Oggi viene conferita a me la Cittadinanza Onoraria di Bologna, credetemi, non mi sento però il destinatario esclusivo di questo riconoscimento. So che l’iniziativa rappresenta l’abbraccio ideale di una comunità a tutti coloro, Magistrati, Forze dell’ordine, e mi sento di ringraziare particolarmente il Presidente della Corte di Appello, il Prefetto, il Questore, i Comandanti provinciali dei Carabinieri e della Guardia di Finanza perché questa iniziativa rappresenta un abbraccio a chi quotidianamente spende il suo impegno nell’azione di contrasto della criminalità organizzata.
Personalmente, per quanto mi riguarda più direttamente, la giornata di oggi assume un ulteriore valore particolare, intanto di conforto e di solidarietà vera in un momento di oggettiva difficoltà personale, ma soprattutto il valore e il significato di un ulteriore, autentico stimolo a continuare il mio lavoro con sempre maggiore impegno ed entusiasmo.
Nonostante tutto, nonostante tanti, nonostante un clima di isolamento istituzionale che percepisco sempre più nettamente, per me l’abbraccio ideale della collettività che questa istituzione comunale rappresenta, costituisce soprattutto una splendida occasione per scolpire ancora più profondamente nella mia mente, nella mia coscienza di magistrato la convinzione che l’essenza più autentica e più nobile del ruolo del magistrato non è quella dell’esercizio di un potere, ma quella della resa di un servizio alla collettività e in particolare ai più deboli, agli onesti, all’esercito silenzioso dei senza potere.
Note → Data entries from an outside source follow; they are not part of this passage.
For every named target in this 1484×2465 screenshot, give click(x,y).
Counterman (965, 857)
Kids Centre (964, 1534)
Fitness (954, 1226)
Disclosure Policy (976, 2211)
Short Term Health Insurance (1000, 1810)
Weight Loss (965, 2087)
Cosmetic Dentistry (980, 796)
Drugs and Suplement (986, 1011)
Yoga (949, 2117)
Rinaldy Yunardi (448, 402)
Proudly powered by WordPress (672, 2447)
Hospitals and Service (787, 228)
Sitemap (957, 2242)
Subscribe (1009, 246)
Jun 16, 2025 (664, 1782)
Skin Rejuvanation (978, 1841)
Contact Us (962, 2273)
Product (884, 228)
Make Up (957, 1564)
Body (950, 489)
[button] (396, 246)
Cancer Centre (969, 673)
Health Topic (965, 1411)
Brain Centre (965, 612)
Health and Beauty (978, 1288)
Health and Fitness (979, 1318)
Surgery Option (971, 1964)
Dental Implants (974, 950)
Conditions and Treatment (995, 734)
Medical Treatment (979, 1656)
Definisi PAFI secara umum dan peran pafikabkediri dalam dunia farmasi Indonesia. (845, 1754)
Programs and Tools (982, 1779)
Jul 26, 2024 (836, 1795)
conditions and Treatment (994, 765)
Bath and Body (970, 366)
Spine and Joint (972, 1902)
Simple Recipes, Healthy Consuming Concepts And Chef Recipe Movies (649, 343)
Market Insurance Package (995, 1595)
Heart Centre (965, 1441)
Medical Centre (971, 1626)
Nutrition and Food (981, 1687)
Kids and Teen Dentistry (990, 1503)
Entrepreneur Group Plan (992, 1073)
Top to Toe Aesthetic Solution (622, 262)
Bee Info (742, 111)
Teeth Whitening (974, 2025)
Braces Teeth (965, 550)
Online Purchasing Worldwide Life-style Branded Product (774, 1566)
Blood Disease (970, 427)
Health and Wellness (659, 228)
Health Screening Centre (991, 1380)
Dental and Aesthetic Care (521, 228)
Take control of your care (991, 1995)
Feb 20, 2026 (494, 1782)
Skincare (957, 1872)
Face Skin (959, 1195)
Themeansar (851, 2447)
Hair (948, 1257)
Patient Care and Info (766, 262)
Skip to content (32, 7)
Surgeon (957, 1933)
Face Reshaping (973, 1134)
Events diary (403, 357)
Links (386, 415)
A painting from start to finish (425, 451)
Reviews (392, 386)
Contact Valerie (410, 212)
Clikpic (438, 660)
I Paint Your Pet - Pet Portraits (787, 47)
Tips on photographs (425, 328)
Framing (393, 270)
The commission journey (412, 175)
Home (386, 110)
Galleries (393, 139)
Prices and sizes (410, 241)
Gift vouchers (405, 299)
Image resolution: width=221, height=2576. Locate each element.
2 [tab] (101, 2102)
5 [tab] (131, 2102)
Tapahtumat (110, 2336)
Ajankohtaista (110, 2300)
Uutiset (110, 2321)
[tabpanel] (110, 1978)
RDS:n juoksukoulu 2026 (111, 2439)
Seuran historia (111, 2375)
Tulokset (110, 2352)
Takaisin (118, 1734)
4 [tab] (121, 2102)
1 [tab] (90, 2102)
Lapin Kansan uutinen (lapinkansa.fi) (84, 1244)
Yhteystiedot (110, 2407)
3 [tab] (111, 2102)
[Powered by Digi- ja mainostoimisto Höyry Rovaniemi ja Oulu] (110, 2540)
Una collettività che dalla Magistratura e dal singolo magistrato attende e pretende reale indipendenza di azione, autonomia da ogni altro potere, coraggio e decisione nel perseguire l’obiettivo di contribuire alla effettiva attuazione dei principi costituzionali e, tra questi in primo luogo del principio fondamentale dell’eguaglianza di tutti i cittadini innanzi alla legge.
Vorrei che questo momento, per me così importante – prosegue Antonino di Matteo – diventasse per tutti noi occasione di una seria riflessione su che cosa oggi è diventata la mafia, sul pericolo che rappresenta per il sistema democratico. Vorrei che diventasse un momento di onesta riflessione su quale oggi sia, al di là delle parole e dei facili proclami, la risposta della politica al gravissimo problema rappresentato dalla criminalità organizzata e, permetterete, dalla diffusione del metodo mafioso nell’esercizio del potere.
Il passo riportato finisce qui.